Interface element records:
--------------------

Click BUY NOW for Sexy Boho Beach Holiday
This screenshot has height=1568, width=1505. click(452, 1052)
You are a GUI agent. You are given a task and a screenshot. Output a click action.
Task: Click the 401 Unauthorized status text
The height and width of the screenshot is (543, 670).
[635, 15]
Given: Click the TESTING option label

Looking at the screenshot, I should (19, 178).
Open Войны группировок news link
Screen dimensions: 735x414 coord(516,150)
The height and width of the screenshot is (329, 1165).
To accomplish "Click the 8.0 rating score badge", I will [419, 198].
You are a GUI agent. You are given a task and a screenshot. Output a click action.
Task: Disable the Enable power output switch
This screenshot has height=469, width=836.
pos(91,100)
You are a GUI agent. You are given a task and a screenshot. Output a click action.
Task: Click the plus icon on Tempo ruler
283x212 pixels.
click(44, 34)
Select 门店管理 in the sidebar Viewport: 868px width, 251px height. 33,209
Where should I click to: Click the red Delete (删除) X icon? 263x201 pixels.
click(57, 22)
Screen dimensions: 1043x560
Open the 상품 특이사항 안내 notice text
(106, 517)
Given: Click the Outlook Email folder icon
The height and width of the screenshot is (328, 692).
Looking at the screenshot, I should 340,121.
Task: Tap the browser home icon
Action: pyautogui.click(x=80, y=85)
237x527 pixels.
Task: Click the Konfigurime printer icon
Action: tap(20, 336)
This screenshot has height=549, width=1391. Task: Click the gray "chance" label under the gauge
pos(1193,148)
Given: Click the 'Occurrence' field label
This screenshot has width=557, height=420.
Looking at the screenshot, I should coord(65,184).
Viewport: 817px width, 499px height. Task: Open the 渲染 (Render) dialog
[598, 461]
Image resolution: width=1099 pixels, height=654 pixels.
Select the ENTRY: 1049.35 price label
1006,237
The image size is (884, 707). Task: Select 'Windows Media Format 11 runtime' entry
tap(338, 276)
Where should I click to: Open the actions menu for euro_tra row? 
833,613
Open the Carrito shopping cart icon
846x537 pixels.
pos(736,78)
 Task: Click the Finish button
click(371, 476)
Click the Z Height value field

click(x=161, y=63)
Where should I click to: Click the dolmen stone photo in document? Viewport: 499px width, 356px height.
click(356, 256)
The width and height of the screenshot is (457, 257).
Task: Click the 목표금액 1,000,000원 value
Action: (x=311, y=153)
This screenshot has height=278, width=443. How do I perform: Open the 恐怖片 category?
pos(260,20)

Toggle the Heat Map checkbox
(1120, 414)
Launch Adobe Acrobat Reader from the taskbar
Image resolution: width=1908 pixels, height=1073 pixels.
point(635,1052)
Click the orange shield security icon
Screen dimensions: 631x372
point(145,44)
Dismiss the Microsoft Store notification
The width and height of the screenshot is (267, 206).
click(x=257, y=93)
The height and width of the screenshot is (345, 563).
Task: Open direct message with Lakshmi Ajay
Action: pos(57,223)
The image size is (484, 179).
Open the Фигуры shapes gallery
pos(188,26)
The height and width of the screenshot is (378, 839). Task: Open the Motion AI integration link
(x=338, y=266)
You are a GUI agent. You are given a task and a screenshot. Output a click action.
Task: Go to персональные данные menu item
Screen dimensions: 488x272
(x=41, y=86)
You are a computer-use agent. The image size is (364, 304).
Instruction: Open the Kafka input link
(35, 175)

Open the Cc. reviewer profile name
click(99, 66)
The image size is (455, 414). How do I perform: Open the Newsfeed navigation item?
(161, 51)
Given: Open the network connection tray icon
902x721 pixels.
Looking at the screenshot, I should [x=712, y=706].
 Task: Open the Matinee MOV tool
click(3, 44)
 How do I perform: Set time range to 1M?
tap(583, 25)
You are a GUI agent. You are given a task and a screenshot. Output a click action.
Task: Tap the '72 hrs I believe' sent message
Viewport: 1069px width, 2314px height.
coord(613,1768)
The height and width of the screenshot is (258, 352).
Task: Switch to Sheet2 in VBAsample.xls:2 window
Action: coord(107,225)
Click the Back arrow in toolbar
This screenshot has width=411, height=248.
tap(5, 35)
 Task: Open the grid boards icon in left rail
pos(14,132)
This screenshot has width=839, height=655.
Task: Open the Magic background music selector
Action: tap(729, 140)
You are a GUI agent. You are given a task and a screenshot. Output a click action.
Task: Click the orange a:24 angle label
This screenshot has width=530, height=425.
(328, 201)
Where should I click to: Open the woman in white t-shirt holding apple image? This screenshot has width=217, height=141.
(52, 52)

--------------------

# Task to carry out
Update the lines between the line containing "Image resolution: width=1099" and the line containing "Action: pos(57,223)", inclusive, so that "Finish" becomes "Submit"; leave everything else unchanged.

# Written response
Image resolution: width=1099 pixels, height=654 pixels.
Select the ENTRY: 1049.35 price label
1006,237
The image size is (884, 707). Task: Select 'Windows Media Format 11 runtime' entry
tap(338, 276)
Where should I click to: Open the actions menu for euro_tra row? 
833,613
Open the Carrito shopping cart icon
846x537 pixels.
pos(736,78)
 Task: Click the Submit button
click(371, 476)
Click the Z Height value field

click(x=161, y=63)
Where should I click to: Click the dolmen stone photo in document? Viewport: 499px width, 356px height.
click(356, 256)
The width and height of the screenshot is (457, 257).
Task: Click the 목표금액 1,000,000원 value
Action: (x=311, y=153)
This screenshot has height=278, width=443. How do I perform: Open the 恐怖片 category?
pos(260,20)

Toggle the Heat Map checkbox
(1120, 414)
Launch Adobe Acrobat Reader from the taskbar
Image resolution: width=1908 pixels, height=1073 pixels.
point(635,1052)
Click the orange shield security icon
Screen dimensions: 631x372
point(145,44)
Dismiss the Microsoft Store notification
The width and height of the screenshot is (267, 206).
click(x=257, y=93)
The height and width of the screenshot is (345, 563).
Task: Open direct message with Lakshmi Ajay
Action: pos(57,223)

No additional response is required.